Tabii tüm bunların yanında eğitmenler de ders işleyiş yöntemlerini gözden geçirmeliler. Dersine hazır gelmeyen bir eğitimcinin öğrenci üzerinde nasıl bir rol model olacağı şüphelidir. Sadece teorik bilgi aktarmak yerine, tartışma temelli dersler, problem çözme odaklı projeler ve öğrencilere söz hakkı tanıyan interaktif yöntemler, ilgiyi artıracaktır. Öğrencilerin akademik süreçte aktif rol almasını sağlamak, onların derslere daha fazla ilgi göstermesine yardımcı olacaktır.
Günümüz gençlerini klasik metotlarla eğitmek yerine, onların alışkın olduğu dijital dünyayı da işin içine katmalıyız. Ancak bunu yaparken yüzeysel içerik tüketimi yerine derinlemesine okuma, analiz yapma ve tartışma becerilerini geliştirmeye yönlendirmek önemli.
Öğrencilere akademik hayatın sadece diploma almak için bir süreç olmadığını anlatmak gerekiyor. Onları sorumluluk almaya teşvik etmek, akademik etiği öğretmek ve bilgiye olan saygıyı yeniden kazandırmak, uzun vadede daha bilinçli bireyler yetiştirmemize yardımcı olabilir.
Üniversiteler, sadece derslerin işlendiği yerler olmamalı. Öğrencilerin entelektüel olarak gelişebileceği etkinlikler, tartışmalar, kulüpler ve konferanslar, onların akademik hayata daha fazla dahil olmasını sağlar. Üniversiteler, öğrencileri düşünmeye, üretmeye ve tartışmaya yönlendiren bir kültür oluşturmaya daha fazla yatırım yapmalıdır.

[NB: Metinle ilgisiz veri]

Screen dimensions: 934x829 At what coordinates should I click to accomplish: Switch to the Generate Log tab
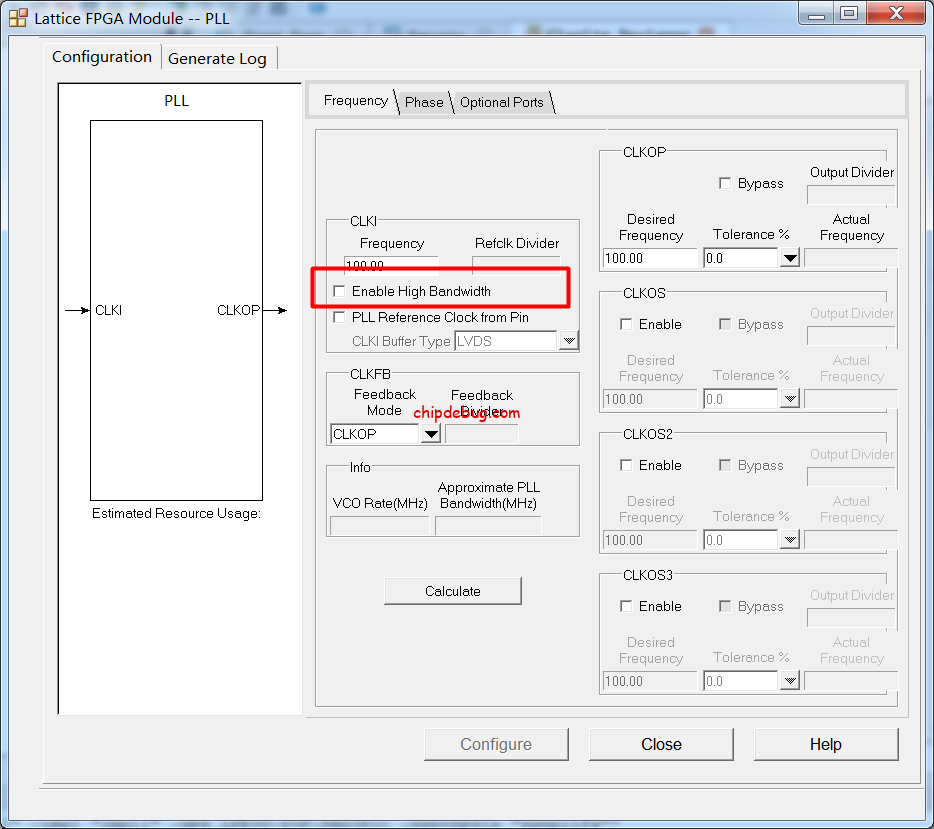coord(217,58)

Günümüz üniversite öğrencilerinin entelektüel ilgisizliği, sadece onların hatası değil; bu, eğitim sisteminin, toplumsal değişimlerin ve dijital çağın bir sonucu. Ancak bu durumu değiştirmek, hem eğitmenlerin hem de öğrencilerin sorumluluğunda. Eğer gerçekten daha bilinçli, daha ilgili ve daha saygılı bir öğrenci profili görmek istiyorsak, kendi eğitim sistemimizi sorgulamalı, akademik ortamı ilgi çekici hale dönüştürmenin yöntemlerini sorgulamalı ve gençleri entelektüel dünyaya çekmenin yollarını aramalıyız. Çünkü üniversite, sadece diploma almak için değil, düşünmeyi öğrenmek için de var olan bir hayat kurumudur.